The crowd would have most likely been driven to considerable extremes in its enthusiasm had not the new wife of the Dauphin, Mary of Scotland, been scheduled to make her solemn entry into the city through the gate of Saint-Denis that very same day.6 As a result, while Raoul Spifame was being triumphantly carried about the market place, the horseback procession of the true King Henri II was proceeding along the moats of the Hôtel de Bourgogne. Hearing all the commotion near by, several of his officers galloped off and immediately returned to inform him that a king was being proclaimed in the market place. ‘Let’s go and have a look,’ said Henri II. ‘If the fellow bloody well wants to fight (he swore just like his father), we’ll oblige him.’
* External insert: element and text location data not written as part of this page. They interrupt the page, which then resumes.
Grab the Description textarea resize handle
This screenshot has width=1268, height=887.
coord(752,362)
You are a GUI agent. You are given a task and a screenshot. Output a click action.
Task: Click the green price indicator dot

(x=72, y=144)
Seeing the king’s halberdiers advancing upon the square, portions of the crowd began to flee into the side streets. The spectacle was, in truth, quite awesome. The king’s household regiment took up position on the square, while the lansquenets, arquebusiers and Swiss guards fanned out through the neighbouring streets. M. de Bassompierre was at the king’s side, and Henri II’s chest gleamed with the diamonds of all the royal orders of Europe. Bewildered, unable to move because all exits had been blocked, the crowd just stood there agape. There were shouts that a miracle had just occurred, for before their eyes they saw two kings of France: both pale, both proud, both more or less dressed the same, except that the good king seemed somewhat less resplendent.

Panic erupted when the guards rode into the crowd.